Above Photo: Photo of rally in Athens, GA courtesy of Georgia Care Project

The measure most likely to qualify for the ballot and then win in November 2016 will finally officially get going.

The long-awaited pot legalization initiative from the Coalition for Cannabis Policy Reform, also known as ReformCA, is about to be filed with state officials. Backers of the initiative told the LA Weekly Tuesday that language for circulation will be filed with the attorney general’s office in a matter of “days.”

There are a handful of legalization initiatives already filed and some already approved for signature gathering, but there is little sign that any of them have the financial and organizational resources to actually make the ballot. It takes some 365,000 valid voter signatures to qualify, a number that virtually demands paid signature gatherers at a cost that could run a million dollars or more.

The ReformCA campaign, on the other hand, has the backing of both powerful and deep-pocketed national groups as the Drug Policy Alliance and the Marijuana Policy Project, as well as major state drug reform, civil rights, and labor groups, including the California NAACP and the United Food and Commercial Workers.

ReformCA has spent more than a year drafting final language after consultations with players across the board, from marijuana consumers, growers, and advocates in a series of public meetings across the state, as well as listening to the positions of law enforcement, public health, and local officials.

Drafting was delayed this summer as ReformCA waited to digest the recommendations of pro-legalization Lt. Gov. Gavin Newsom’s Blue Ribbon Commission on Marijuana Policy, finally released in July, and again this month when the state legislature actually got around to passing comprehensive, statewide medical marijuana regulation. That required ReformCA to try to ensure that the initiative wouldn’t bump up against the new regs.

“This has taken longer than we wanted,” said Dale Gieringer, long-time head of California NORML, and a spokesman for ReformCA.

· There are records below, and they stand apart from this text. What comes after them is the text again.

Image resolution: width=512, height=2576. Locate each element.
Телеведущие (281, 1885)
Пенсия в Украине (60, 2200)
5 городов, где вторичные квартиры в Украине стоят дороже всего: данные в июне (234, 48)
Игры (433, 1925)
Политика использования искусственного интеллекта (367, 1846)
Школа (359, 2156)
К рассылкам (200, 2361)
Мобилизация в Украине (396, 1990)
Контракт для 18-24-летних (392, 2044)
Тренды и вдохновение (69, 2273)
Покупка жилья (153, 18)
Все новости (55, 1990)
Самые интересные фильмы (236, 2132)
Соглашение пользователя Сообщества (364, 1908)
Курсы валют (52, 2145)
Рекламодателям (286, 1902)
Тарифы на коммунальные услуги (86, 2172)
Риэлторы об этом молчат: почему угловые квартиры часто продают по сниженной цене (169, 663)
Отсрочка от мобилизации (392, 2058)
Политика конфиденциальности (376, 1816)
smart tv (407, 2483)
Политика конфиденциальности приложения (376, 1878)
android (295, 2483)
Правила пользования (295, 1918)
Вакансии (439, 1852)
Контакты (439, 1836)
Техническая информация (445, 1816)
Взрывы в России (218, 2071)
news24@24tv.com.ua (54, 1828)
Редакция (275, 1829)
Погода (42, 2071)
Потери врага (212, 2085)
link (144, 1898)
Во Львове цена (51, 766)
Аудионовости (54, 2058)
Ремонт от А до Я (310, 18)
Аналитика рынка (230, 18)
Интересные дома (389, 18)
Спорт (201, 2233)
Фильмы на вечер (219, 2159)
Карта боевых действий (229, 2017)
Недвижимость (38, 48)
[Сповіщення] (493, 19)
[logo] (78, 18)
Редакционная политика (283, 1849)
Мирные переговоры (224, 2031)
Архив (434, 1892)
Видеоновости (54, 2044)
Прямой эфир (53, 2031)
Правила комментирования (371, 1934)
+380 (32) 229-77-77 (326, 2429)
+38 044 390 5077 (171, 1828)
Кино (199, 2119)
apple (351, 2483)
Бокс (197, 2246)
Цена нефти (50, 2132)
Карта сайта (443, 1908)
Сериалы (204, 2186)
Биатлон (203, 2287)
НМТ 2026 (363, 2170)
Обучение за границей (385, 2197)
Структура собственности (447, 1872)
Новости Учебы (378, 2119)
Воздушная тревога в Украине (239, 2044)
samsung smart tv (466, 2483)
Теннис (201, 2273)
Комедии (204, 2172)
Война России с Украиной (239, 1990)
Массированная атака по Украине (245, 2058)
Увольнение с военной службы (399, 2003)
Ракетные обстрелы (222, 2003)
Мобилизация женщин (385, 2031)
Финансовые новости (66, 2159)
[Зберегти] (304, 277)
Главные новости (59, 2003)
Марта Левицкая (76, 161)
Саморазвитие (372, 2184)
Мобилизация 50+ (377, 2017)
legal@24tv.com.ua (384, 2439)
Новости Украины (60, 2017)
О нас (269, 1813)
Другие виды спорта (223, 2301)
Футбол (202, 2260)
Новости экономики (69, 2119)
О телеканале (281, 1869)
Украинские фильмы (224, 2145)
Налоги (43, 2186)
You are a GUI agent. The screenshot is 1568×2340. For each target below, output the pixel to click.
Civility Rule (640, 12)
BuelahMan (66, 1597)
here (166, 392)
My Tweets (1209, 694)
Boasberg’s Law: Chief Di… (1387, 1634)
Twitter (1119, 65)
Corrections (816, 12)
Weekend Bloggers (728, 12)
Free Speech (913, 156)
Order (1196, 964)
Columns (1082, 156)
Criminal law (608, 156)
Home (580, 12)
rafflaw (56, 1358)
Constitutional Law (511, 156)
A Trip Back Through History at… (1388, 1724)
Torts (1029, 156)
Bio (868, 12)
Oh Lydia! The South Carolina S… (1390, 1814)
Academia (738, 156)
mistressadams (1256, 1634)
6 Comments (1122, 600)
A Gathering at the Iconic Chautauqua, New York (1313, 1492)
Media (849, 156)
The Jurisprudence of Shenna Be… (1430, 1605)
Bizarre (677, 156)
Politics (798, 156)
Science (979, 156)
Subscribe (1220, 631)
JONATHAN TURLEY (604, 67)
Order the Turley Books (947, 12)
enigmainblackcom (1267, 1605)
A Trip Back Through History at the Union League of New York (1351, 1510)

Details are vague at this point, although ReformCA says it intends to tax and regulate marijuana like alcohol, and its seven principles provide a general idea of what the initiative is going to look like. They include legalizing personal pot possession “in limited amounts,” creating tax revenues from “legal cannabis business and sales,” allowing “limited personal cultivation,” and allowing “adults to consume on private property where allowed,” an apparent reference to cannabis social clubs.

Gieringer said we’re likely to see the proposed initiative language filed twice, once so the public can review it and suggest changes, and again after changes have been incorporated.

The big one is coming. The ReformCA initiative should have the resources behind it to make the ballot, and it should have enough public—and financial—support behind it to actually pass in November 2016. Then, one-eighth of the nation will have gone green in one fell swoop.